• _What is required_:
According to the passage on blade texture and style, why are smooth blades usually the best choice for deep-water applications?

SA Bass - - Technology -

1. Tex­ture

Blades are ei­ther ham­mered (stamped or dim­pled) or smooth. “As a rule, smooth blades are the best choice for deep-water ap­pli­ca­tions be­cause they have less re­sis­tance,” Bolton says. “Less re­sis­tance makes it eas­ier to fish the bait deeper and keep it there.”

Bolton likes ham­mered blades for shal­low ap­pli­ca­tions, par­tic­u­larly when the water is dirty or stained. The ham­mered tex­ture pro­duces ex­tra flash, and the added re­sis­tance makes it eas­ier to fish the bait shal­low at slower speeds.

2. Style

Wil­low leaf: The wil­low-leaf blade doesn’t pro­duce as much vi­bra­tion as other blade styles, but pro­duces a tremen­dous amount of flash and comes through brush and aquatic veg­e­ta­tion with ease. Bolton says wil­low-leaf blades are well-suited for a num­ber of dif­fer­ent sit­u­a­tions in shal­low water or deep. He likes them mostly in clear or slightly stained water that is rel­a­tively warm – 55 de­grees and up. The wil­low leaf is his bread-and-but­ter blade when fish­ing deep ledges or grass be­yond 10 feet deep.

• _Dataset_:
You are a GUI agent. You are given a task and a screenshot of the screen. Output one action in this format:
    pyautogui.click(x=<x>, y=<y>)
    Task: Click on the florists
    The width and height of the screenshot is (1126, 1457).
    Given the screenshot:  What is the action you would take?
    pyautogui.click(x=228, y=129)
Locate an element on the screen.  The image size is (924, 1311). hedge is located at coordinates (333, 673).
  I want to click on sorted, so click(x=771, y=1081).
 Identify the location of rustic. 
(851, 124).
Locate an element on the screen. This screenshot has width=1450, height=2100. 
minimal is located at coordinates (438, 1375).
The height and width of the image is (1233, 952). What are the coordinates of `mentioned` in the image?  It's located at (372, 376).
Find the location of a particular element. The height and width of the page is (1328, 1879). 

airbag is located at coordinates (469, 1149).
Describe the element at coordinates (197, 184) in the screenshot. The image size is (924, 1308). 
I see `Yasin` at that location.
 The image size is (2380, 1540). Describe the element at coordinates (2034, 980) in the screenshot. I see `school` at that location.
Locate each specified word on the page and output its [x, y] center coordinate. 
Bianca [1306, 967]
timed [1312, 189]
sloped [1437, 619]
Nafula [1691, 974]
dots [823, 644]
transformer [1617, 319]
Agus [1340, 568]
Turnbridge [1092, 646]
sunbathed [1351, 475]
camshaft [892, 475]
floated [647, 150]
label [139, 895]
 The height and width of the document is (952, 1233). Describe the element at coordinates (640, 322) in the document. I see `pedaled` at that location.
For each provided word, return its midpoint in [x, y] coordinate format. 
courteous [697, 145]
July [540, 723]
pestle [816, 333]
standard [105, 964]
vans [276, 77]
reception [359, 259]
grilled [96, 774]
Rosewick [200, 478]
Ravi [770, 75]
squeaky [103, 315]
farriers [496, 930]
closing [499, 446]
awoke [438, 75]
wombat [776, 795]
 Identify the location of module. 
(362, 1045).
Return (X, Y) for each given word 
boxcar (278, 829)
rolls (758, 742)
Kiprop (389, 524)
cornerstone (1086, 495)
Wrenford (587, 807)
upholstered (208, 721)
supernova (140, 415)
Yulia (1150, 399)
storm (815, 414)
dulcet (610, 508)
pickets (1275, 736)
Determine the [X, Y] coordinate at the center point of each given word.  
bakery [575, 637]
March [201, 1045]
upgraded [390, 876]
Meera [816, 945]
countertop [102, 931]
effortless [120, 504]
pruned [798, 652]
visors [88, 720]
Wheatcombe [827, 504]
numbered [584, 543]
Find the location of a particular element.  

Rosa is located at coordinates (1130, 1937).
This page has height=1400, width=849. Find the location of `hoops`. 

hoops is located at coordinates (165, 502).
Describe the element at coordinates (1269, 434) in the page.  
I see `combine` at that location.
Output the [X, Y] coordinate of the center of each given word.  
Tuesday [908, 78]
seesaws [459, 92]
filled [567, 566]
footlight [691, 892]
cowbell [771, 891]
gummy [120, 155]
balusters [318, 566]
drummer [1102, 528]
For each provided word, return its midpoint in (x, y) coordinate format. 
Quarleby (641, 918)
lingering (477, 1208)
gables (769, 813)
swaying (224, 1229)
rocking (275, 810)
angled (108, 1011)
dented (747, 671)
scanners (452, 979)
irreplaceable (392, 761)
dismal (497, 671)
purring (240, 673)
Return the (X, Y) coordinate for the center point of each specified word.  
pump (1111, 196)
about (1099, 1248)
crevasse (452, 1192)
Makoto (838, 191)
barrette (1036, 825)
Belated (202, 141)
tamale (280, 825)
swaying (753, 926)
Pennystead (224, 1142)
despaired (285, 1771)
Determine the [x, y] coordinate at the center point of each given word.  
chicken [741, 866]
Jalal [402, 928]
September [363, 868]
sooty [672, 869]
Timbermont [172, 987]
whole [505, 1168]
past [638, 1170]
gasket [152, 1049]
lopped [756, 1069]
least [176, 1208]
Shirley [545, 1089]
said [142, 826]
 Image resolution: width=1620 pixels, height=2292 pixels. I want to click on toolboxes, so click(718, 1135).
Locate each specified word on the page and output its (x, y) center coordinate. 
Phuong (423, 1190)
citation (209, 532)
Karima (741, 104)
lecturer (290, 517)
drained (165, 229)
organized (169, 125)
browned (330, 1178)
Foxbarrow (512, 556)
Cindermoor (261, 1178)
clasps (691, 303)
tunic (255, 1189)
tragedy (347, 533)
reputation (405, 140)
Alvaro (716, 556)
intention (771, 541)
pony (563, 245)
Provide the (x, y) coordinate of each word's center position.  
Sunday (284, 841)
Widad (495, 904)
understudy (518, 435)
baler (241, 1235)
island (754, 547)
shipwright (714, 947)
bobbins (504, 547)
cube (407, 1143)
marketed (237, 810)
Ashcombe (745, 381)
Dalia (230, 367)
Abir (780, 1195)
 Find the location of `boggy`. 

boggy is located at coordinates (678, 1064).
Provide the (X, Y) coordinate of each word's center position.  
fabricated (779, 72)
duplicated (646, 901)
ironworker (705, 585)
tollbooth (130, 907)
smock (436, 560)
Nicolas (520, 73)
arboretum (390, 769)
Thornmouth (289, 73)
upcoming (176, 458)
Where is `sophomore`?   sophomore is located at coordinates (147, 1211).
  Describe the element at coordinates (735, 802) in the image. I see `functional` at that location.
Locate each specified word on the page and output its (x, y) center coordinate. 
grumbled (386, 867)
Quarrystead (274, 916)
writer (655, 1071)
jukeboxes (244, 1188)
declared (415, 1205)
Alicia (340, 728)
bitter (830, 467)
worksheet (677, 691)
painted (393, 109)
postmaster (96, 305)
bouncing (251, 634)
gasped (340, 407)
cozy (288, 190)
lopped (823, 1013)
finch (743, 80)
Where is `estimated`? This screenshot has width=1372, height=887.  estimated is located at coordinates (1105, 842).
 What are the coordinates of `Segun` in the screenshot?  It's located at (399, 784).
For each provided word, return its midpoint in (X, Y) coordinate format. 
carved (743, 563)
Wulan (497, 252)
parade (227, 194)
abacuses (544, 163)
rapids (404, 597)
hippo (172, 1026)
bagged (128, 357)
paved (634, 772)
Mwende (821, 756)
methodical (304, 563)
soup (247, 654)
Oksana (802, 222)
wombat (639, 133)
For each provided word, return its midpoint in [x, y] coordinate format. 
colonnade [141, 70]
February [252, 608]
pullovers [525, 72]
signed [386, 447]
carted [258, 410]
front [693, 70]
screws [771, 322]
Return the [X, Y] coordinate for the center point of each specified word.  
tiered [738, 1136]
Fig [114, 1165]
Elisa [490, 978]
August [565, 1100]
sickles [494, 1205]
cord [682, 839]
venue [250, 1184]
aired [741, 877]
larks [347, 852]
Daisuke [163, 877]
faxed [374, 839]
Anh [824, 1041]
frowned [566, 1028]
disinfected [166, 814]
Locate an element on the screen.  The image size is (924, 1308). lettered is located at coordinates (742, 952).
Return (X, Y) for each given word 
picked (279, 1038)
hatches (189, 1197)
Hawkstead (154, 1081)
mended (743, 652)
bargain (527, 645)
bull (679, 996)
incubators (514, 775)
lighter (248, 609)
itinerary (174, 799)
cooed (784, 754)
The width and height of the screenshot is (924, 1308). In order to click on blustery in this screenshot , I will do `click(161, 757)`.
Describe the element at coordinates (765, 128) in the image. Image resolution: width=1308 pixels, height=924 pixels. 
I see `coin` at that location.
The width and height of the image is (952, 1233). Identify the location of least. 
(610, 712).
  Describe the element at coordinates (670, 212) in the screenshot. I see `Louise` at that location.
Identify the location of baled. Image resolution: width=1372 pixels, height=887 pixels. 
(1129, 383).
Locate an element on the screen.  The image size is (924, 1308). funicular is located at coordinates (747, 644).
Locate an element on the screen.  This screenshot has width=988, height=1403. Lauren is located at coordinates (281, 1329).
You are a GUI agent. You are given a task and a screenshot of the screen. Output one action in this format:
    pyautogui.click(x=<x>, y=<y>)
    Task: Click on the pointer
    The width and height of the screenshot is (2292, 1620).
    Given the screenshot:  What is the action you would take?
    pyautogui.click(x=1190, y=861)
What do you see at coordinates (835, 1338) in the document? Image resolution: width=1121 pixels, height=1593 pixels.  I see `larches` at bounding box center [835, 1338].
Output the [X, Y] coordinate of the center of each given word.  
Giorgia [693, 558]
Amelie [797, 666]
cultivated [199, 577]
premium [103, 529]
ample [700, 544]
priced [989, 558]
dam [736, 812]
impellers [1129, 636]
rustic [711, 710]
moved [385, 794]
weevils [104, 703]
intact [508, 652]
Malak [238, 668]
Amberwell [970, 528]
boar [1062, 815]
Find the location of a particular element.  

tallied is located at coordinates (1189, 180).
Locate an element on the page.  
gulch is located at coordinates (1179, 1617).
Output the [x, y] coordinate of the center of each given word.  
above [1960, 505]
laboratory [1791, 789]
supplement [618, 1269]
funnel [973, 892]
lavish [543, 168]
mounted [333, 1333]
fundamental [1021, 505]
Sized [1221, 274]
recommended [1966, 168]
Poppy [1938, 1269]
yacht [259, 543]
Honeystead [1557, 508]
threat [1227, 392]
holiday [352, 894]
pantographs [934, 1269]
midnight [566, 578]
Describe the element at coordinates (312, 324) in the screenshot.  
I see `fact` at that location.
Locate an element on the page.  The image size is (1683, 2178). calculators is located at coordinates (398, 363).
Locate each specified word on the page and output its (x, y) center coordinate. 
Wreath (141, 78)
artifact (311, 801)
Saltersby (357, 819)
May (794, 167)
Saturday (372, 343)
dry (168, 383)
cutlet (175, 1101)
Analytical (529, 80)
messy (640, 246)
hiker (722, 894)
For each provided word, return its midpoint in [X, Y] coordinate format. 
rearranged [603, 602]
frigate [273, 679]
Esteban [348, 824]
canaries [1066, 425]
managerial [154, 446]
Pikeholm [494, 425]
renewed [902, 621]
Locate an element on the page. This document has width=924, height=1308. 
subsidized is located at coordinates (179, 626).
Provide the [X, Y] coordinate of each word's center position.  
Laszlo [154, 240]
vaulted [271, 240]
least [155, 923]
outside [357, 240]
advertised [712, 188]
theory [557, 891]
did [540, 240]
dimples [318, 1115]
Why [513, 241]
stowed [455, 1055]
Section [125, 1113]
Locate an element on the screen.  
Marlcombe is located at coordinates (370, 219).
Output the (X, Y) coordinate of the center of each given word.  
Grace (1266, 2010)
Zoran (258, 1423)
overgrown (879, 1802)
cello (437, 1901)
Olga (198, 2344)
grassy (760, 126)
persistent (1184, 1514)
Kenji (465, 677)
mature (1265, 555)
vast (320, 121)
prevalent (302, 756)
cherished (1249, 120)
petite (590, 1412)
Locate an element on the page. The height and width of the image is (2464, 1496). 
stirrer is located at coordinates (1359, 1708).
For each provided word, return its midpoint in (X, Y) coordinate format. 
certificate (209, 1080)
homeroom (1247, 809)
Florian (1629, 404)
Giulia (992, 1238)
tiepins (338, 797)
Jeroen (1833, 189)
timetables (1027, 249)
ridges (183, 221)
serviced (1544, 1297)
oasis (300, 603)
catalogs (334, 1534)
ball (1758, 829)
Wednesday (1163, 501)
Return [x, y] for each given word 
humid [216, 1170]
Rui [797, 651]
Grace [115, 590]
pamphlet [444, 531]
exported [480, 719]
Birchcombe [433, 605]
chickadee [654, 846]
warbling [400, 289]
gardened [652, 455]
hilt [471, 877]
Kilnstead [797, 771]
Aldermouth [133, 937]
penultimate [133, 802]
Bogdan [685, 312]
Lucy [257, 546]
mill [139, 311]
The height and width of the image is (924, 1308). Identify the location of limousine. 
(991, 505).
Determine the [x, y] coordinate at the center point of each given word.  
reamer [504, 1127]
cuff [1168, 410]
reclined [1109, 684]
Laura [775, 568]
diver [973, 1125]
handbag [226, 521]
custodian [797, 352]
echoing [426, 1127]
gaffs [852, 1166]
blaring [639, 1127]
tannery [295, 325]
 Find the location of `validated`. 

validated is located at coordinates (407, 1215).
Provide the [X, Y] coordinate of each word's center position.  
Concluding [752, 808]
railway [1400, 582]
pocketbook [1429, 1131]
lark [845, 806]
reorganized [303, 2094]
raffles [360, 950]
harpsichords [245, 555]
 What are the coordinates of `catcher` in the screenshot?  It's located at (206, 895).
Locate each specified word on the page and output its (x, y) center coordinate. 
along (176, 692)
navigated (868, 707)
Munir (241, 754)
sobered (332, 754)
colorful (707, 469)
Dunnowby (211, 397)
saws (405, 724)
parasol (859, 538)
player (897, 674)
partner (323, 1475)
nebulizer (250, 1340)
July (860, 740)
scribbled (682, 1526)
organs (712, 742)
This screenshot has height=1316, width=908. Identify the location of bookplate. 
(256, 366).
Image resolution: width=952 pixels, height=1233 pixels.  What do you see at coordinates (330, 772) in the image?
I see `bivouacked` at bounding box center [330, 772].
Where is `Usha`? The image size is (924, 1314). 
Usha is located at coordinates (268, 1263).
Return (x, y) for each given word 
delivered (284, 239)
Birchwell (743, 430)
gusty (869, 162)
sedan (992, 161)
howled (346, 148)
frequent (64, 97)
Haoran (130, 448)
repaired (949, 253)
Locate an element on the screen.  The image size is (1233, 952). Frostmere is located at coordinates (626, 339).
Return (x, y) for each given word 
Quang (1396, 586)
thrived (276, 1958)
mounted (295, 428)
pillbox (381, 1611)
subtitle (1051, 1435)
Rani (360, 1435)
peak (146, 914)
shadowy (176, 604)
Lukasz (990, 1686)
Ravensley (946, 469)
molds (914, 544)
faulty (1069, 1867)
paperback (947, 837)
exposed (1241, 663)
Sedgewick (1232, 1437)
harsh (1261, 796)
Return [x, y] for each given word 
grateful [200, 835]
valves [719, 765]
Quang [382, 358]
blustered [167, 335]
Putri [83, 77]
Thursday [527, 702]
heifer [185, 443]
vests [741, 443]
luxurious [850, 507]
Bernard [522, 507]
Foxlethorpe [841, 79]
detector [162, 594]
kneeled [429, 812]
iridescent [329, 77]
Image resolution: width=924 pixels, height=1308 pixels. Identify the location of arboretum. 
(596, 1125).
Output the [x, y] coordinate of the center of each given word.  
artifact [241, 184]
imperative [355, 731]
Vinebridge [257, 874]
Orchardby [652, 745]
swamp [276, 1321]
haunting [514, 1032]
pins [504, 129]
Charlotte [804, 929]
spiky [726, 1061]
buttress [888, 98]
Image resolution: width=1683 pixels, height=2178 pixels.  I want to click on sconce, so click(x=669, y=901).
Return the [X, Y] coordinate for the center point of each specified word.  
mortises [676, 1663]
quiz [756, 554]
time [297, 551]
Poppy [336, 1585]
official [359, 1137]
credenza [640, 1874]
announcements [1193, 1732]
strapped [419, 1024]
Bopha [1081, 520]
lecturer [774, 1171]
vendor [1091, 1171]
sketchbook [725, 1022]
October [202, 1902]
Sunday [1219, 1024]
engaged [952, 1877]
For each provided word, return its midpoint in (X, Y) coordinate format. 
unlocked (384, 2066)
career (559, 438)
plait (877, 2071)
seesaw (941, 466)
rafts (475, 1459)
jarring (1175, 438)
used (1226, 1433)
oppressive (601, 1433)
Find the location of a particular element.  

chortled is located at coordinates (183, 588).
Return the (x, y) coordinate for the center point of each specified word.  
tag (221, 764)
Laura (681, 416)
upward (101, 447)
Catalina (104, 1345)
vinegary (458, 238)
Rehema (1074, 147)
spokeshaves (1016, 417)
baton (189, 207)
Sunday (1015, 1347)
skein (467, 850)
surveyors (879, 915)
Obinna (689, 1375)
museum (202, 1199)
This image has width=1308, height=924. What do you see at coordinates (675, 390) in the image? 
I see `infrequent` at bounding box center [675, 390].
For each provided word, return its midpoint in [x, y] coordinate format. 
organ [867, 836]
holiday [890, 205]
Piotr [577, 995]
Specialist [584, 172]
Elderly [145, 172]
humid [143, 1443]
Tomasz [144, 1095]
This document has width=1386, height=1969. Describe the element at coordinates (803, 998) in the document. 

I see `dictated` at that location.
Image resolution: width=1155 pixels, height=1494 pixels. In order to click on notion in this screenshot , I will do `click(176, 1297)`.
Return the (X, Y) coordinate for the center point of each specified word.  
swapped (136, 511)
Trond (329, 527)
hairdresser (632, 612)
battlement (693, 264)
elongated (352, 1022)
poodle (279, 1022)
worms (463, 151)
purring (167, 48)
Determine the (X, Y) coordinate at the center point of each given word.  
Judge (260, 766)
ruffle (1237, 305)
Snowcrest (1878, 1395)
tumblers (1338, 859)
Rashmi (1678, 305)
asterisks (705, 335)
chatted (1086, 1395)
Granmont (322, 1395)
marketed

• _Result below_:
They have less resistance, which makes it easier to fish the bait deeper and keep it there.